======== Extracted records

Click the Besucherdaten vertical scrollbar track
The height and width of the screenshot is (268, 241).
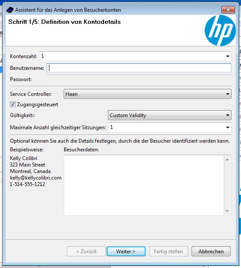tap(227, 185)
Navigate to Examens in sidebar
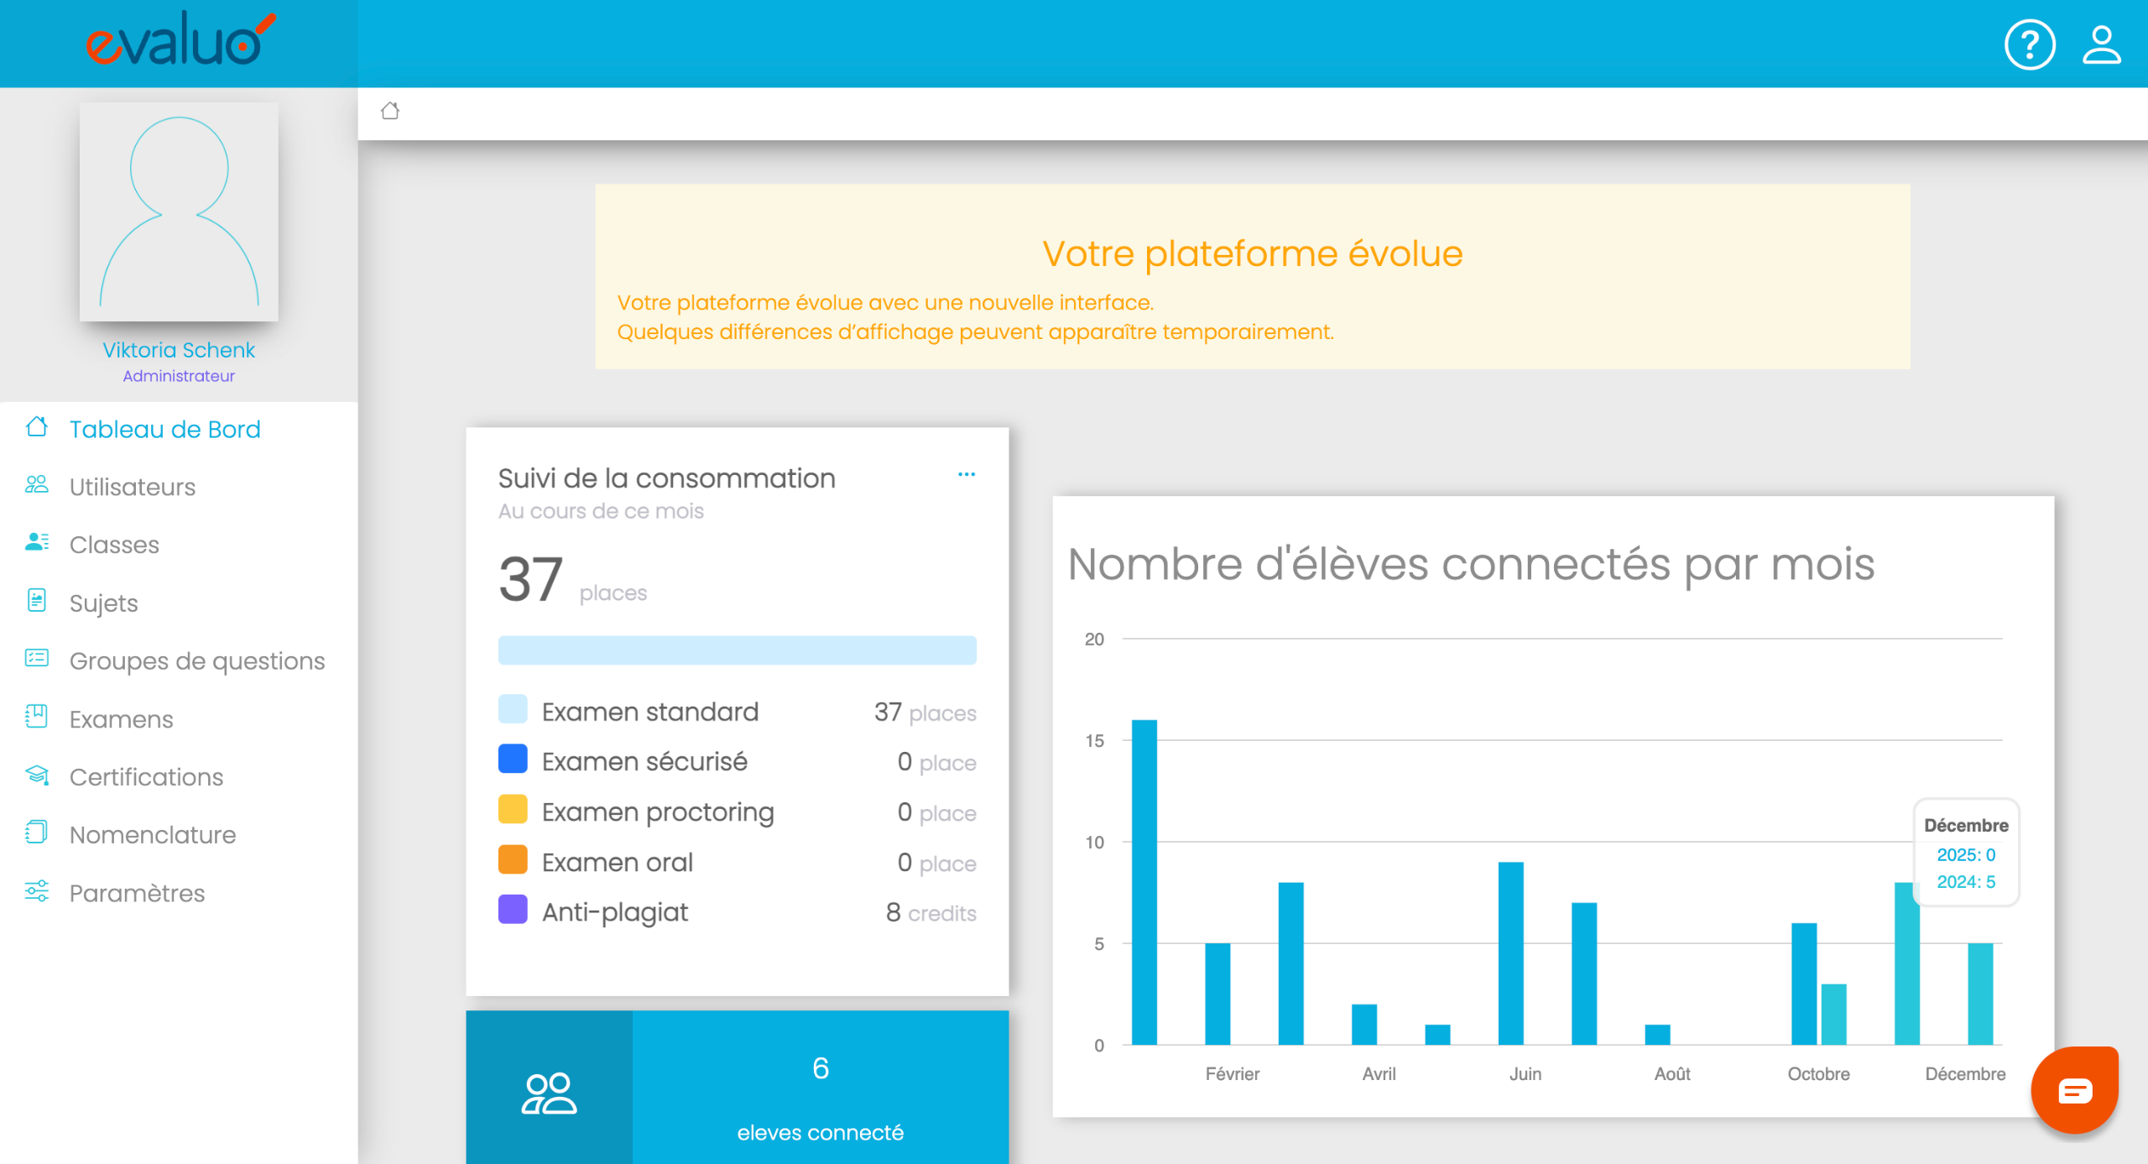 [121, 719]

================

[Set problem] Output every line of the entries above word for word, leaving out the pictures.

[Solved problem]
Click the Besucherdaten vertical scrollbar track
The height and width of the screenshot is (268, 241).
tap(227, 185)
Navigate to Examens in sidebar
 [121, 719]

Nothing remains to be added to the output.